* Что сделать *
Проверьте по отрывку страницы, верны ли утверждения: (a) на сцене играют два музыканта с баянами; (b) спектакль «Перед киносеансом» задуман как концептуальный; (c) главная героиня вечера — певичка в большом сером пиджаке. На каждое ответьте «да» или «нет» и приведите решающие слова из отрывка точной цитатой.

* Отрывок страницы *
/---
Спектакль Юрия Погребничко «Перед киносеансом», в противовес концептуальному «Кислороду», заведомо неконцептуальный, безыскусный и очень, очень сентиментальный. Сделанный с такой простотой, которую либо отвергаешь полностью, либо сразу принимаешь. Но эта откровенная простота и спасает. «Перед киносеансом» — концерт, которым раньше развлекали зрителей перед началом фильма. Старенькая эстрада, ржавые, грязные стены, деревянная будочка для продажи билетов, гипсовая девушка, роскошная оранжерея искусственных цветов. Два музыканта с баянами, молодой человек за роялем, рядом с ним на возвышении — фея, девушка, которая улыбается. В программке ее и надо так обозначить — девушка, которая улыбается. Иногда она приносит кофе пианисту. И все. Собственно, больше ничего и не нужно. Это представление трудно назвать спектаклем — слишком тонкая материя. Режиссер фиксирует ушедшее время, передает его запах, аромат, настроение. Не конкретное (недаром в этом концерте перемешались романсы и песни Кикабидзе), а просто — уходящее время. Оно уходит, с ним уходят любовь, страсти, стремления, люди. Остаются песни и воспоминания. Главная героиня этого вечера — певичка, женщина-лауреат — маленький, взъерошенный воробей в большом, не по росту, сером пиджаке. Она, скорее всего, уборщица в этом садике, но еще и поет. Голос этот описать трудно, интонации, с которыми поется «Акация» или «По аэродрому», — вовсе невозможно. Рассказать, почему зал хохочет и плачет одновременно, — не хватит мастерства. Спектакль насыщен прелестными, остроумными придумками, оценками, реакциями актеров. И из таких простых, необязательных, не новых вещей, как «старые песни о главном», рождается один из самых поэтичных спектаклей — «памятник ушедшему веку».
\---
* Имеющиеся данные *
/---
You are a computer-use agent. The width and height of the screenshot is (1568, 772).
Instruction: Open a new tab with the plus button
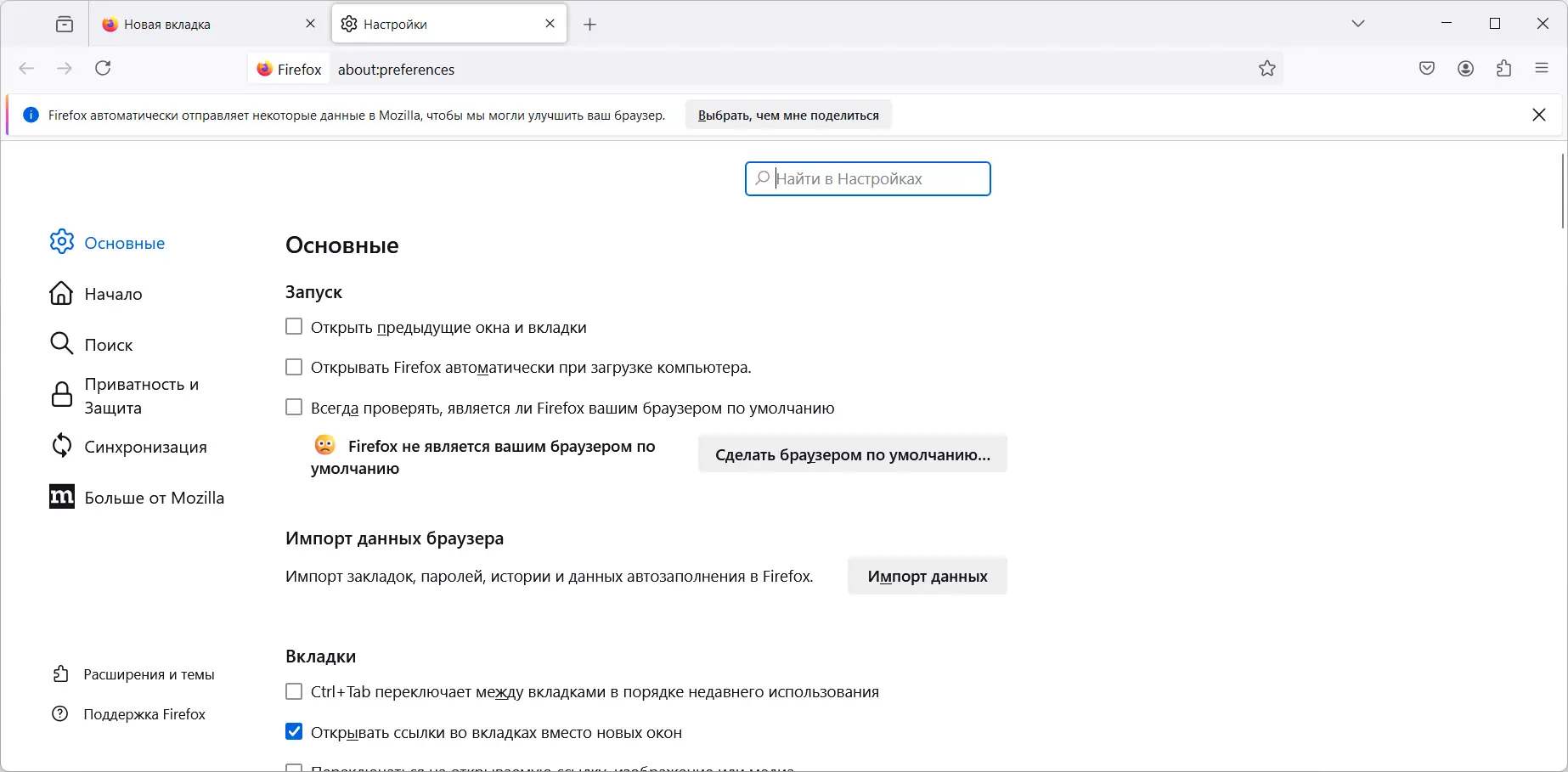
\---
* Результат задания *
(a) Да: «Два музыканта с баянами».
(b) Нет: «заведомо неконцептуальный».
(c) Да: «Главная героиня этого вечера — певичка, женщина-лауреат — маленький, взъерошенный воробей в большом, не по росту, сером пиджаке».